Desembarcou em Brasília o ex-presidente da Bolívia Jorge (Tuto) Quiroga. Veio fazer campanha pró-asilo para o amigo e colega de partido, o senador Roger Molina. Eles almoçam hoje na Vila Planalto com mais dois políticos refugiados da Bolívia, todos opositores do governo Evo Morales.

GUERRA SANTA

A psicóloga Mariza (PSC) e o ativista gay Tony Reis (PCdoB) concorrerão para deputado federal pelo Paraná. Ela é da tese da cura gay, ele, homossexual inveterado.

ANTES TARDE..

Em meio à crise de altas tarifas em hotéis País afora, já de olho na Copa, o Ministério do Turismo nunca tem fiscal no quadro de servidores, apesar da exigência.

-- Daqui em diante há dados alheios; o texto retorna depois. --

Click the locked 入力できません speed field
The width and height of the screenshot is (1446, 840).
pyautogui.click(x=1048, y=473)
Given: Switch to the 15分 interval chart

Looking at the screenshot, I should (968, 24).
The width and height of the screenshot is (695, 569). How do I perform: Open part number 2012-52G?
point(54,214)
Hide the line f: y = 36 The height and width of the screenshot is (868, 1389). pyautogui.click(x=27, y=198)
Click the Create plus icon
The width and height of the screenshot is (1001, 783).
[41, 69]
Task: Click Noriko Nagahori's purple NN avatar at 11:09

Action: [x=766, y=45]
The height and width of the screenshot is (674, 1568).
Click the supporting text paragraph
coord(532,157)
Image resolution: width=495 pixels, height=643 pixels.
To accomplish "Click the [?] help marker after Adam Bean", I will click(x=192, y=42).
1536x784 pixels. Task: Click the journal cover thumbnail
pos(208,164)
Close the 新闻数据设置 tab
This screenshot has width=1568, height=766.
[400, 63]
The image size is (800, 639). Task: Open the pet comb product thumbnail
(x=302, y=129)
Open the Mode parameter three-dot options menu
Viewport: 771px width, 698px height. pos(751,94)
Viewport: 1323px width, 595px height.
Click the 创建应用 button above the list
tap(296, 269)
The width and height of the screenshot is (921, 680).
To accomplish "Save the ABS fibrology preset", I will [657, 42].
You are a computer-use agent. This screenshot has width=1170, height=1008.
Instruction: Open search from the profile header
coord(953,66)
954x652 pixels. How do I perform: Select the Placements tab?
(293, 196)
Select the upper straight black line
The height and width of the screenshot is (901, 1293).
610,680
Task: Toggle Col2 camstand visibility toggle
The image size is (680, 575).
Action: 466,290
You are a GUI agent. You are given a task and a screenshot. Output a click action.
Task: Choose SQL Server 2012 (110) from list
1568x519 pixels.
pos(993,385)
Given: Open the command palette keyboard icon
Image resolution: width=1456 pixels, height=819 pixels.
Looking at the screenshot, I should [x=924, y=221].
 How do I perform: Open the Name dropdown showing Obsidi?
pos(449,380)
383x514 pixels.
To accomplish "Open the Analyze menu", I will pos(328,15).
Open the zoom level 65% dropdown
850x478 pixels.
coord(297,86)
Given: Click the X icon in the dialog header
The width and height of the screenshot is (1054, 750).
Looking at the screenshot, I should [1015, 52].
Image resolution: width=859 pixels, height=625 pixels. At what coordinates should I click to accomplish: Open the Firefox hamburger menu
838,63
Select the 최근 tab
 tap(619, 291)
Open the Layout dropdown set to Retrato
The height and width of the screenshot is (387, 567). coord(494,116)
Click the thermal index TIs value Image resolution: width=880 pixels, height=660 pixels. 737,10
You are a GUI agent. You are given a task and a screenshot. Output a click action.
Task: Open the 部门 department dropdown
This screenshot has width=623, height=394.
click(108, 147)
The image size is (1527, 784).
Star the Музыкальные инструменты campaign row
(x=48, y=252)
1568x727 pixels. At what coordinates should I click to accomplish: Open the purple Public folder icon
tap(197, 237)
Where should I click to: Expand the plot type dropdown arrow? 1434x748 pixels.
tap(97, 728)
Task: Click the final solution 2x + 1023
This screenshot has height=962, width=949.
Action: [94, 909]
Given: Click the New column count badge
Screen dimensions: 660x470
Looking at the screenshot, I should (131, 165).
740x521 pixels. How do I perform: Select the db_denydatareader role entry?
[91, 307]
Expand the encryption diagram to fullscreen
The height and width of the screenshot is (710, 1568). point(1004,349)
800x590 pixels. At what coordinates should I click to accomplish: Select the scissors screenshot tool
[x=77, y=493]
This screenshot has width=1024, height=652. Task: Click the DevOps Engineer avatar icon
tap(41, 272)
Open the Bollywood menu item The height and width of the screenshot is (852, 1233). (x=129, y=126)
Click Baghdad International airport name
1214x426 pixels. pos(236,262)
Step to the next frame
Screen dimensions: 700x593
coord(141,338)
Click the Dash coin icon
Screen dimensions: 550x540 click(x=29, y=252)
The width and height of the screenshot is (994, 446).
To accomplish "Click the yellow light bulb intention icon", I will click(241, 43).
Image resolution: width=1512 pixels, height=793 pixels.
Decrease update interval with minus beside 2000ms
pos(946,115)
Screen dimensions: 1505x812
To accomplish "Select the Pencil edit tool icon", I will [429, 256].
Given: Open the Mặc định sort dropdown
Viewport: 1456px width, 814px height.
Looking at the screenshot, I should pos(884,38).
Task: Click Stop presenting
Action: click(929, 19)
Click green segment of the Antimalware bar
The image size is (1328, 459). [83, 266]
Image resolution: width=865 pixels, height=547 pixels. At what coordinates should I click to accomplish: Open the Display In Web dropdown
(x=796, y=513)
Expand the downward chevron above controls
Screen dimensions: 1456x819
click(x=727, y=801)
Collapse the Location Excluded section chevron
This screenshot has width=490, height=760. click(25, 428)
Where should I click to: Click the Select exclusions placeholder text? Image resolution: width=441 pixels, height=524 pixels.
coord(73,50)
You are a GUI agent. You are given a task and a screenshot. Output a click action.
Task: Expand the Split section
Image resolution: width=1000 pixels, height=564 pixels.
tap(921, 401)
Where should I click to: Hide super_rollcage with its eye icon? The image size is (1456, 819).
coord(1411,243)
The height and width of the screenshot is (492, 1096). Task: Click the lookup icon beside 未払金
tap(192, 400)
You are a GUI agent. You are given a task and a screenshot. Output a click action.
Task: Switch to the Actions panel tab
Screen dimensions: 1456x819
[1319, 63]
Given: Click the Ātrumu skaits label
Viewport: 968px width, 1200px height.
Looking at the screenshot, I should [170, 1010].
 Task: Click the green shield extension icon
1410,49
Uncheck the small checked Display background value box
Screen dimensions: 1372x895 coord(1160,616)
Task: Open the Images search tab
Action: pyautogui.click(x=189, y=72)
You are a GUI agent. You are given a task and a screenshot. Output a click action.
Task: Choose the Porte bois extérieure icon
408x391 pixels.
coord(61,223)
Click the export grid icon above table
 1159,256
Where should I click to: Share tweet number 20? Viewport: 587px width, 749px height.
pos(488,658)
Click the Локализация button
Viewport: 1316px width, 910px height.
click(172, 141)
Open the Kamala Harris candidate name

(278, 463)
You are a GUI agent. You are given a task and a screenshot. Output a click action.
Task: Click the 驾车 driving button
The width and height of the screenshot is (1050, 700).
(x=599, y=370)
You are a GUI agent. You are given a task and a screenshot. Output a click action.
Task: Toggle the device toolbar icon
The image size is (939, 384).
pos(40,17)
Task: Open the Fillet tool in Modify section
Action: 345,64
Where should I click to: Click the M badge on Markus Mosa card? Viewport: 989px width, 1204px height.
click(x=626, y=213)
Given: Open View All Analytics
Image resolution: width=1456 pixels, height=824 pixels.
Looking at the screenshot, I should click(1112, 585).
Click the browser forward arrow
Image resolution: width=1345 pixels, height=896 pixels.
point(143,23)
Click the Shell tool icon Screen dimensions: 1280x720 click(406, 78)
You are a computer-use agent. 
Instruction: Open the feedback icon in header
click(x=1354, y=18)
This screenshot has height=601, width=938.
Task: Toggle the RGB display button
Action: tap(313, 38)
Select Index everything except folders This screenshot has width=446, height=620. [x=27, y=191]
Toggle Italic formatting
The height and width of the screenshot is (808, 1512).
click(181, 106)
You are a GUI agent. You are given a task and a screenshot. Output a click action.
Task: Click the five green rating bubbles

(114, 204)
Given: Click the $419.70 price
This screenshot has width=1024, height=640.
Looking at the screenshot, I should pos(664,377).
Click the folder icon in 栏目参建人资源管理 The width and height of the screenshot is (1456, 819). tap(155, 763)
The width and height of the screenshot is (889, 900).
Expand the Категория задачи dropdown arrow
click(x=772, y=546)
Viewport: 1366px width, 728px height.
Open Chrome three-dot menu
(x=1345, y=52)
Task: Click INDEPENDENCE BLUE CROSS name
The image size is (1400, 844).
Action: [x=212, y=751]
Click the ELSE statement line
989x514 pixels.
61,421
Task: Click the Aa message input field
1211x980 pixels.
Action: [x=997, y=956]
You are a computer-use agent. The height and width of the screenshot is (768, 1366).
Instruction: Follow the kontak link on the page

Mas já prepara concurso.

BATALHA FISCAL

Caso não resolva em acordo de instituições, a advocacia do Senado Federal vai à Justiça contra a Receita pela devolução de R$ 5 milhões, corrigidos, pagos indevidamente de IR sobre a ajuda de custo adicional, os chamados 14º e 15º salários dos senadores. É que o Conselho Administrativo de Recursos Fiscais da Fazenda reconheceu o erro da Receita, revelou a coluna dia 9, embora o órgão continue reticente. O Senado pagou o IR de 45 parlamentares. Os outros pagaram por conta própria.

SAUDADE DO PODER

Acostumada com motorista há anos, ela passou aperto ontem para estacionar seu Honda que dirigia no anexo 2 do Senado. A ex-senadora Serys Slhessarenko manobrou, manobrou e enfim entrou na vaga.